The dense ordering principle sates that, for every infinite set X, there is a relation $\leq$ in X such that (X, $\leq$) is a dense linear order. I'm not sure if this idea of proof is correct: I sarted by stating that we can construct a choice function:
For X a countably infinite set (and therefore such that there is a bijection from X into the natural numbers).
f: P($X \times X$) $\rightarrow$ $\bigcup P(X)$ such that if Z $\subseteq$ Y $\in$ P($X \times X$), then f(Z) $\leq$ f(Y), and therefore the choice function f induces a linear order in $P(X \times X)$ (as I hope we can show).
Now we let A $\subseteq$ P($X \times X$) be the set of equivalence classes of $X \times X$ such that $[a,b]_≈= (c,d)$ and a/b= c/d.
Then, because P($X \times X$) can be linearly ordered, then its subset A can also be linearly ordered.

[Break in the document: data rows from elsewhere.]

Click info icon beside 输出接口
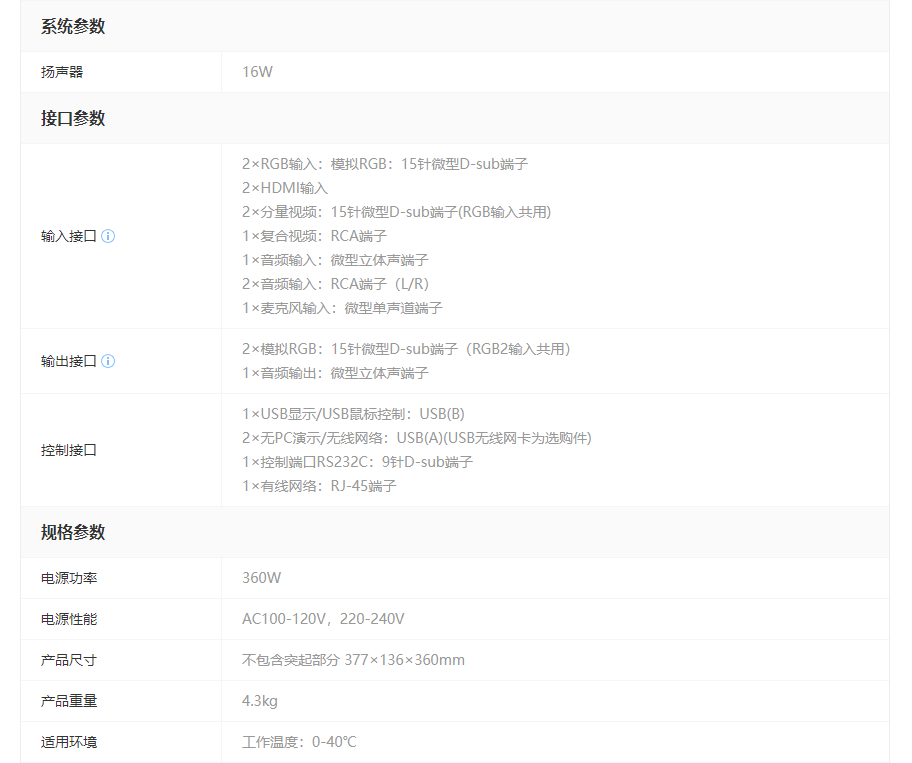The image size is (912, 763). pyautogui.click(x=108, y=361)
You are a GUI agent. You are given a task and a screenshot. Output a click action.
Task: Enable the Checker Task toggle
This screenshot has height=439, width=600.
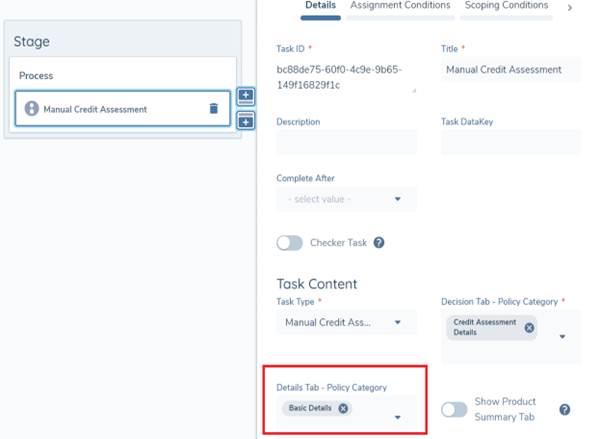289,243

Therefore, because A can be shown to be bijective to a subset of the rationals, then A is densely ordered.
One way is to use upward Lowenheim-Skolem / compactness theorem. Since the property of being a dense linear order is first-order axiomatizable, there are dense linear orders of every cardinality. Thus any set can be put in one to one correspondence with a dense linear order and thus has a dense linear order.